Texto citado
━━━━━━━━━━━━━━━━━━━━

En 1987 Deborah Levenson
encontró que en la ciudad de Guatemala existía una multitud de
pandillas con nombres pintorescos: Tigresa, Ángeles Infernales,
Escorpión, Güevudos, Zope, Relax, Nice, Motley Crew, Apaches, Las
Pirañas. Un equipo de la Universidad Rafael Landívar descubrió que
doce años después todas esas pandillas habían sido absorbidas por
dos grandes corporaciones pandilleriles rivales: la Mara 13 y la Mara
18, correspondientes a dos calles y pandillas de Los Ángeles,
California. Aunque la influencia estadounidense ya era perceptible
desde 1988 en el uso de nombres en inglés, la globalización de las
pandillas sólo quedó institucionalmente consagrada años después
por su carácter transnacional y los vigorosos vínculos entre las del
Norte y las del Sur, hasta el punto de que existen emisarios de las
pandillas del Norte que visitan a sus filiales centroamericanas para
transmitirles reglas y dinero.
Estos jóvenes
trashumantes se sitúan en el cruce de la transculturación, donde se
dan cita las remesas culturales, las asimilaciones y sus tropiezos, y
la droga, entre otros ingredientes. Como observó el antropólogo
guatemalteco Ricardo Falla, con la migración abierta a los Estados
Unidos por efecto de las guerras refluyen ideas y agentes orga¬nizativos
-los deportados- de las maras. Y Rossana Reguillo remacha el
nomadismo de la mara: En su fase actual, la novedad que la mara
introduce es la de llevar el territorio a cuestas y su capacidad para
establecer vínculos de estabilidad relativa en las localidades donde
se instala.
Emigrantes
centroamericanos: trashumantes, residentes, deportados...

━━━━━━━━━━━━━━━━━━━━

Instrucciones
[A] Según el texto sobre las pandillas en Guatemala, ¿en qué año encontró Deborah Levenson una multitud de pandillas en la ciudad de Guatemala?
[B] Del texto sobre las pandillas, vuelve a escribir la parte que empieza con las palabras que contienen "Estos jóvenes" y termina con "se instala.", pero cambia "transculturación" por "mezcla de culturas".
[C] Retoma el texto sobre las pandillas en Guatemala y sigue escribiéndolo a partir de donde se detiene.

Entradas de datos guardadas
━━━━━━━━━━━━━━━━━━━━

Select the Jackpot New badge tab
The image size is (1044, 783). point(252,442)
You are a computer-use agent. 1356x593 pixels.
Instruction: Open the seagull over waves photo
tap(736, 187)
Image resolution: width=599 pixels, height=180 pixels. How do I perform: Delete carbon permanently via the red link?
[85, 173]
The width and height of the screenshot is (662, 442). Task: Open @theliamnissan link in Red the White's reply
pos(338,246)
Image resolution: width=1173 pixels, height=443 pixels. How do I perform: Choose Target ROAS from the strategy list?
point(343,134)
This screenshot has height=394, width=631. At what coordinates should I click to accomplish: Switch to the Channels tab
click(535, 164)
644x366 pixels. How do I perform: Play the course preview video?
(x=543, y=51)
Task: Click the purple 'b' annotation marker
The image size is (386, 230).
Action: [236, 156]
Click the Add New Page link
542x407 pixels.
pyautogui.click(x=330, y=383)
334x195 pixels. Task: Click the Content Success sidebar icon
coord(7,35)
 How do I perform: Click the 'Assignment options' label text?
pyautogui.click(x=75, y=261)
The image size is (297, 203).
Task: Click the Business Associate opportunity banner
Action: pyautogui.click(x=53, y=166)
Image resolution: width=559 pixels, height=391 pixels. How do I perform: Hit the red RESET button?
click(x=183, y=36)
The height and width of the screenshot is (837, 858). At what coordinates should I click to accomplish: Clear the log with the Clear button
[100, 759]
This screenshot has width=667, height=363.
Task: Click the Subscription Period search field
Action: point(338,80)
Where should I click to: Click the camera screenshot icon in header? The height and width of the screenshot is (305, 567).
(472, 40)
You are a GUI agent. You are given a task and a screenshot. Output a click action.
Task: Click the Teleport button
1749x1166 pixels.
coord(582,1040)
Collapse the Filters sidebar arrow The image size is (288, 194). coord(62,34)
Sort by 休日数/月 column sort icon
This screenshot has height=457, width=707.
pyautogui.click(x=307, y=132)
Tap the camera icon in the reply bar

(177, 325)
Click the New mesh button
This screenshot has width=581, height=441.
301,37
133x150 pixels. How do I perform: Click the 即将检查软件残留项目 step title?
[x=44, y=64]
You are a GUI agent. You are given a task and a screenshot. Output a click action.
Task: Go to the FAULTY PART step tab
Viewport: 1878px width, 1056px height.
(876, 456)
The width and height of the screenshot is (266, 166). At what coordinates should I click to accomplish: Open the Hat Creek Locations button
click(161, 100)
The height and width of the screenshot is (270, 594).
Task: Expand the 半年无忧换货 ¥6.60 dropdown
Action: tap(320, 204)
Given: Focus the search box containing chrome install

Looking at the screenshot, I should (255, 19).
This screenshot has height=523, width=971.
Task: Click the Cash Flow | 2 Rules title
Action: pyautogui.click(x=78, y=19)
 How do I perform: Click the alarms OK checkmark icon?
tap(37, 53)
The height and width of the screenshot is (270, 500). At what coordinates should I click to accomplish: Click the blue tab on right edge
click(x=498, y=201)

━━━━━━━━━━━━━━━━━━━━

Lista de respuestas
[A] En 1987.

[B]
Estos jóvenes
trashumantes se sitúan en el cruce de la mezcla de culturas, donde se
dan cita las remesas culturales, las asimilaciones y sus tropiezos, y
la droga, entre otros ingredientes. Como observó el antropólogo
guatemalteco Ricardo Falla, con la migración abierta a los Estados
Unidos por efecto de las guerras refluyen ideas y agentes orga¬nizativos
-los deportados- de las maras. Y Rossana Reguillo remacha el
nomadismo de la mara: En su fase actual, la novedad que la mara
introduce es la de llevar el territorio a cuestas y su capacidad para
establecer vínculos de estabilidad relativa en las localidades donde
se instala.

[C]
Las deportaciones desde
los Estados Unidos aparecen fuertemente asociadas a las maras. Un
reportaje de “Los Ángeles Times” describió en 2002 a las
pandillas de Tegucigalpa como nutridas a base de deportados: Cerca
de allí queda el barrio llamado El Infiernito, controlado por la
pandilla Mara Salvatrucha (MS). Algunos de estos pandilleros eran
residentes de Estados Unidos y vivieron en Los Ángeles hasta 1996,
cuando entró en vigor una ley federal que dispuso su deportación por
delitos graves. Ahora andan sueltos por México y Centroamérica. Aquí
en El Infiernito cargan chimbas, que son armas de fuego confeccionadas
con tubos de plomería, y beben ‘charamila’, hecha con alcohol metílico
diluido. Se suben a los autobuses para asaltar a los pasajeros. De
ser cierto este vínculo entre las maras y la migración a los Estados
Unidos y las deportaciones, estaríamos ante una de las razones de la
ausencia de maras en Nicaragua.
El destino de las
migraciones de nicaragüenses presenta una marcada diferencia con
respecto a la del resto de países centroamericanos. Es distinto en
dos sentidos. En primer lugar, la mayoría de los migrantes nicaragüenses
se dirigen a Costa Rica y no a Estados Unidos. Se calculan en
alrededor de medio millón los nicaragüenses que de manera temporal o
permanente residen en Costa Rica. Los nicaragüenses en Estados
Unidos, de acuerdo a una encuesta del U.S. Census Bureau, eran
248,725 en 2004, apenas el 8.57% de los centroamericanos en ese país.
En segundo lugar, los
nicaragüenses que han migrado a Estados Unidos se han instalado
principalmente en Miami y otras localidades del estado de Florida y sólo
un 12% en Los Ángeles, la ciudad de cuyas calles las maras tomaron
los nombres 13 y 18. Los nicaragüenses apenas son el 4% de los
centroamericanos que residen en Los Ángeles, mientras en Miami son el
47%. Casi el 31% de los salvadoreños que migraron a los Estados
Unidos reside en Los Ángeles y el 43% en California. Si bien en Los
Ángeles reside apenas casi el 14% de los hondureños, son 56,555, en
contraste con los 29,910 nicaragüenses.
Esta distribución
espacial debe ser complementada con las diferencias en los volúmenes
de deportados. El flujo y reflujo poblacional es un poderoso
condicionante. Los nicaragüenses han sido menos afectados por las
deportaciones desde Estados Unidos que sus vecinos centroamericanos.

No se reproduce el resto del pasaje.